Bigdata. Embrace it.

Study the R language.

>Myers-Briggs personality types are a fucking meme, ya doofus.
Well not exactly, they're just misused. The problem is that brainlets don't understand that your personality can change, same as with IQ. Hence why measuring both and just pretending that they are static throughout somebody's life is complete bullshit.

>Current IT student, after a first semester in business school.
If you want job security you should get into applied statistics.

Coding as an expendable job skill requires disposition to spend a ridiculous amount of hours getting better on your own, to do it you should draw satisfaction from creating a product on your own.
Most expandable skills from CS boil down to being able to read an applied math manual when required, in general a solid understanding of some specific applications of statisticsis are the main job perk
Any Electronics Engineer with an additional understanding of computer systems has probably the best shot of picking the most solid job offers in the technical field.

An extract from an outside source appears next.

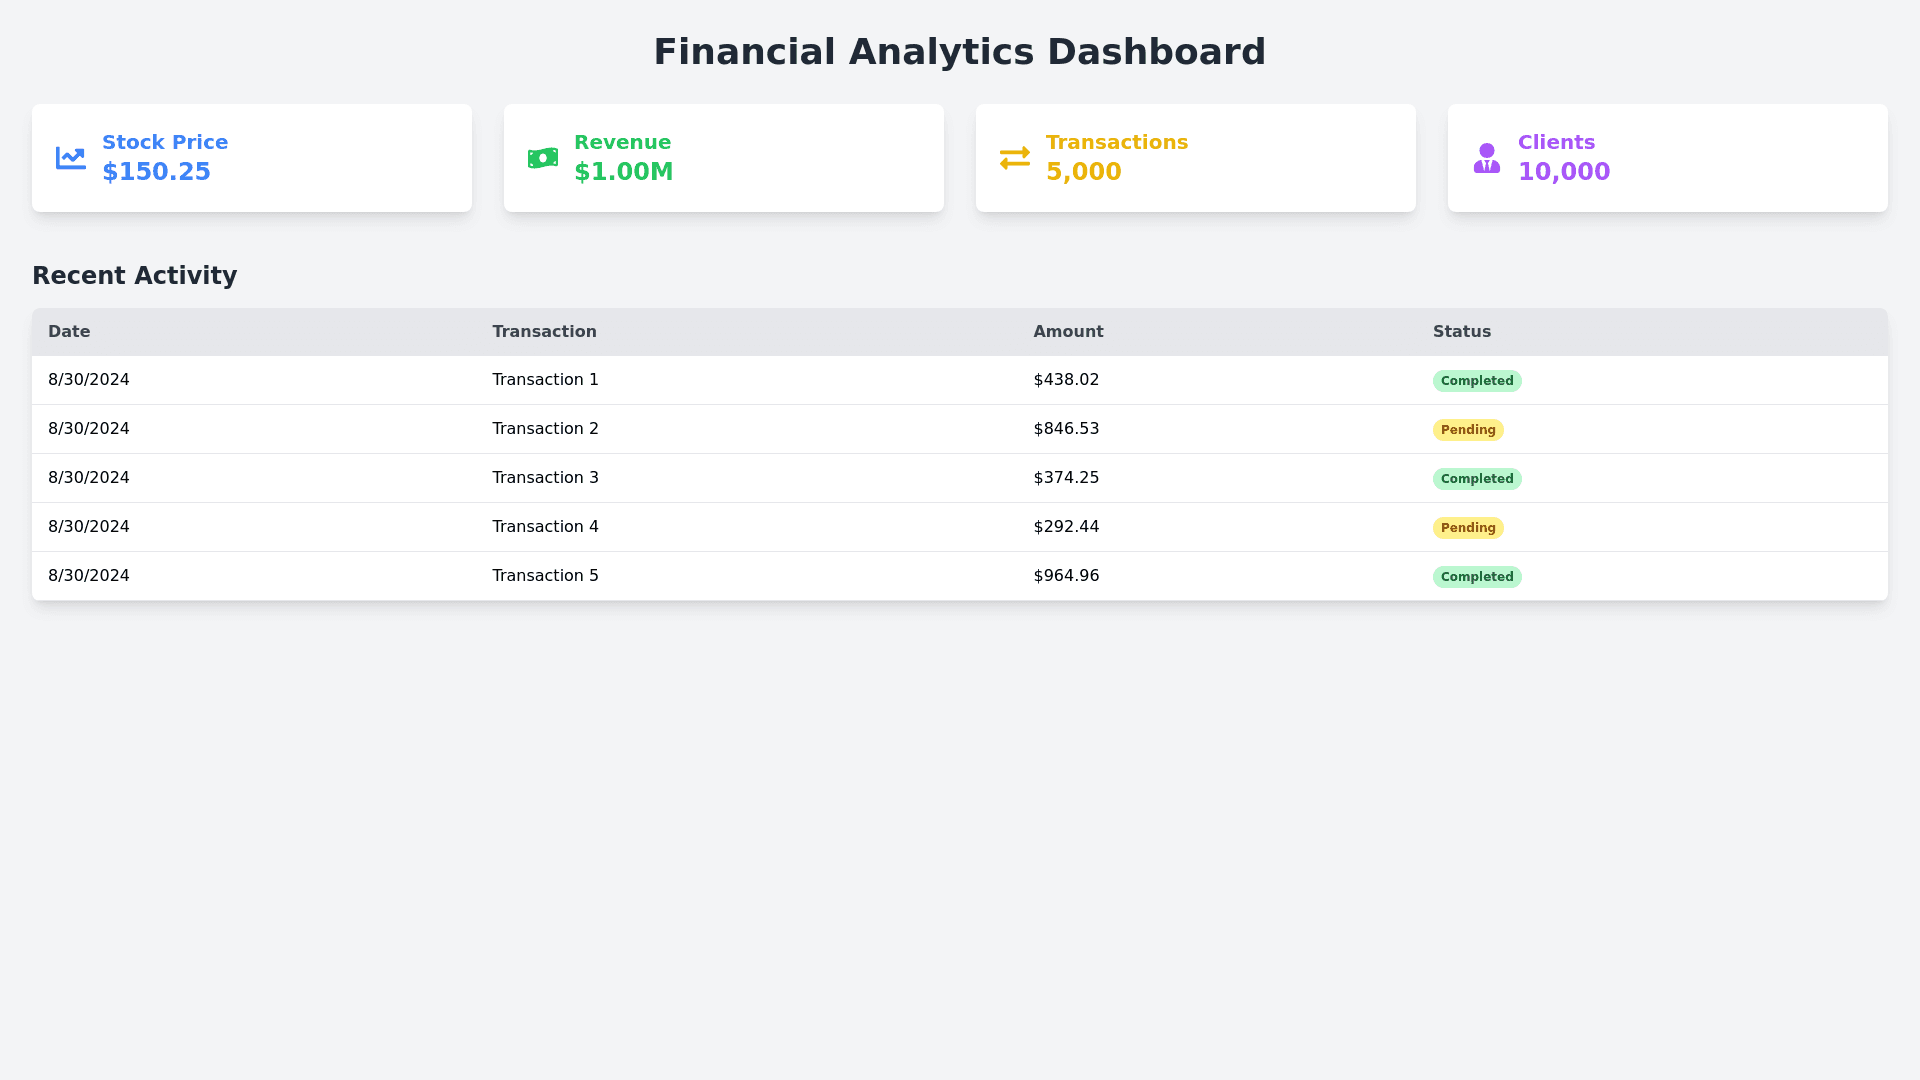
Task: Click the stock price chart line icon
Action: click(x=70, y=158)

Each single one of these profession requires that you listen a lot and then sit down and tinker with your specific task.


If you want to be stupendous and shine amongst your peers, stick with management and look for any promising specialisation path involving.. statistics.
Since you're not in technical school now, statistics means the whole calculus>linear algebra>... up to a level at which you can understand instructions.

>posting welsh monkey

just finish the business degree. If you want to code it's faster and more efficient to just teach yourself how to code than to bother with meme CS degree

t. CS graduate student

Everything gets called a meme degree here, what does it even imply?

>I don't have a passion so I just want a safe job that pays well.

Then you probably should have gone to med school or something because not only do you have to compete with cheap second/third world labor, tools used for what you're talking are becoming easier and easier to use to the need for trained CS is going to go away over time.

But seriously, stay the hell away from any kind of software and engineering work. I've had more than enough experience with your type to know that you're always more of a liability than an asset with your "leadership" and need to pretend you know better than actual actual domain experts.

>learning error handling of rams
>the closest nand factory is more than 1000km from the uni, also may close at any time
Nothing personel, just waste of time. Of course it's needed, because some HR fag have paper fetish due to laziness.

>IQ can change
Not it can't.
Myers-Briggs is a propietary dumbshit test, by the way, Big Five is a billion times better.

That's for an another thing.

Business is overcrowded and I'm always seeing new statistics about how CS is in demand. I don't see why I should stay away from software work, like I said I don't have a problem with working as something else than a pm.

Myers-Brigg is utter bullshit. See I can take one now and take one in three days and get wildly different results.